(Rows on where targets appear)

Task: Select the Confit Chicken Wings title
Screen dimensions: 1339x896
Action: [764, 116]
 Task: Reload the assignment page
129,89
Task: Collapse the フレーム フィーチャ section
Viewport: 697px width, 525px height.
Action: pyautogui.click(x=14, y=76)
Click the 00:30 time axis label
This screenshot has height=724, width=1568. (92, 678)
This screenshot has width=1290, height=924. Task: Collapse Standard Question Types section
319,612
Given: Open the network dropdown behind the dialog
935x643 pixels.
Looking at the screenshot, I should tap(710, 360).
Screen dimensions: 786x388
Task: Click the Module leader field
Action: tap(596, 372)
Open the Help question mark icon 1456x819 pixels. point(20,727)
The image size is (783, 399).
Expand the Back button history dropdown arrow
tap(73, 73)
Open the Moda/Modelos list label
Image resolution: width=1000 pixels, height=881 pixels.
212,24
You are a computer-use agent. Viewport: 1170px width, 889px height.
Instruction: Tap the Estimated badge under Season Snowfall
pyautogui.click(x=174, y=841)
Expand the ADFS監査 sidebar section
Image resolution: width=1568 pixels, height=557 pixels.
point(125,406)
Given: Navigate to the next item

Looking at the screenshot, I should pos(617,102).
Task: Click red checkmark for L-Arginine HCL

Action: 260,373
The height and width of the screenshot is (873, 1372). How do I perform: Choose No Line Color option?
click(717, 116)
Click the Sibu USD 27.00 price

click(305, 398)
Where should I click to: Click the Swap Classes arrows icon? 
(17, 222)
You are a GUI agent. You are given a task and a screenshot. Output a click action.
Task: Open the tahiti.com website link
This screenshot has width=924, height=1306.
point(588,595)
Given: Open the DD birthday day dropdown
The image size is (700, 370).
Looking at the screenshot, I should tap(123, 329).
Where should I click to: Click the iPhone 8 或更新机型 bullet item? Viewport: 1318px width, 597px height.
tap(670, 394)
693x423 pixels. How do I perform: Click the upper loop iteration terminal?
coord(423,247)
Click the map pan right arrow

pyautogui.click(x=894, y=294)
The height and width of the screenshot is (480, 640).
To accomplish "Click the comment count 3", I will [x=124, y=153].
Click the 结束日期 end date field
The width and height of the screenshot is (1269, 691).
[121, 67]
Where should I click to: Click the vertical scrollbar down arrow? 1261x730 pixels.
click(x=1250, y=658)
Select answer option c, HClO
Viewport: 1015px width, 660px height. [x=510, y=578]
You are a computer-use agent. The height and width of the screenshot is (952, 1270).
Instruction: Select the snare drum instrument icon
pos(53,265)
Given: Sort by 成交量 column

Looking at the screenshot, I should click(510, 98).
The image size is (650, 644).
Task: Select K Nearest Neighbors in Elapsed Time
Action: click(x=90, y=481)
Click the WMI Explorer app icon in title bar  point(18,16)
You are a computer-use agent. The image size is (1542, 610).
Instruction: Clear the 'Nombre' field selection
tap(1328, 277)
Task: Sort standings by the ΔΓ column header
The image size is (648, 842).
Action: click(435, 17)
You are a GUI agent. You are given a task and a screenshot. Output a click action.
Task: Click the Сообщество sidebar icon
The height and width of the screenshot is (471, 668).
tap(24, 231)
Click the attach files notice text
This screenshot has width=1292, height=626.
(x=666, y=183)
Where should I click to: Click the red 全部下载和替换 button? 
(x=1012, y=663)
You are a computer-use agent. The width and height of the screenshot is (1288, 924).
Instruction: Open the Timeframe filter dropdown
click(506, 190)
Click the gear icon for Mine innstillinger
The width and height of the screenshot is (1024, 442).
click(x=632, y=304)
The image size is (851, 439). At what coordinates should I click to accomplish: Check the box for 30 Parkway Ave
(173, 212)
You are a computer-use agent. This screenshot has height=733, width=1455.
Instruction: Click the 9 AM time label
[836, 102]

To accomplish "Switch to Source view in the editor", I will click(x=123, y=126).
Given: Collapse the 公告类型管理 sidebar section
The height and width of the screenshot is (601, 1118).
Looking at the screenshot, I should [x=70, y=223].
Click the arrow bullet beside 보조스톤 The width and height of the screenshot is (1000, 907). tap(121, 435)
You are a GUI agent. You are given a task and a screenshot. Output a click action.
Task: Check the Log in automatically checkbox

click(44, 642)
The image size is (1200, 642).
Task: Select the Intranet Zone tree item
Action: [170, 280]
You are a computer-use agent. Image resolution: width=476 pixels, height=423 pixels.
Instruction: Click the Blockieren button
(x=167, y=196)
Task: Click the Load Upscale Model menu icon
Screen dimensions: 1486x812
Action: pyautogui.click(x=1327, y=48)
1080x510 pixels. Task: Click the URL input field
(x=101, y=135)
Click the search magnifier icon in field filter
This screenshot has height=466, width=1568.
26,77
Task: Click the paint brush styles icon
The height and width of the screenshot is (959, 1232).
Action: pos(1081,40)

### Short task
Write out everything from the line containing "The image size is (851, 439)." down to the end of the records above, both ends included, reproducing each line without any change.

### Output below
The image size is (851, 439). At what coordinates should I click to accomplish: Check the box for 30 Parkway Ave
(173, 212)
You are a computer-use agent. This screenshot has height=733, width=1455.
Instruction: Click the 9 AM time label
[836, 102]

To accomplish "Switch to Source view in the editor", I will click(x=123, y=126).
Given: Collapse the 公告类型管理 sidebar section
The height and width of the screenshot is (601, 1118).
Looking at the screenshot, I should [x=70, y=223].
Click the arrow bullet beside 보조스톤 The width and height of the screenshot is (1000, 907). tap(121, 435)
You are a GUI agent. You are given a task and a screenshot. Output a click action.
Task: Check the Log in automatically checkbox

click(44, 642)
The image size is (1200, 642).
Task: Select the Intranet Zone tree item
Action: [170, 280]
You are a computer-use agent. Image resolution: width=476 pixels, height=423 pixels.
Instruction: Click the Blockieren button
(x=167, y=196)
Task: Click the Load Upscale Model menu icon
Screen dimensions: 1486x812
Action: pyautogui.click(x=1327, y=48)
1080x510 pixels. Task: Click the URL input field
(x=101, y=135)
Click the search magnifier icon in field filter
This screenshot has height=466, width=1568.
26,77
Task: Click the paint brush styles icon
The height and width of the screenshot is (959, 1232).
Action: pos(1081,40)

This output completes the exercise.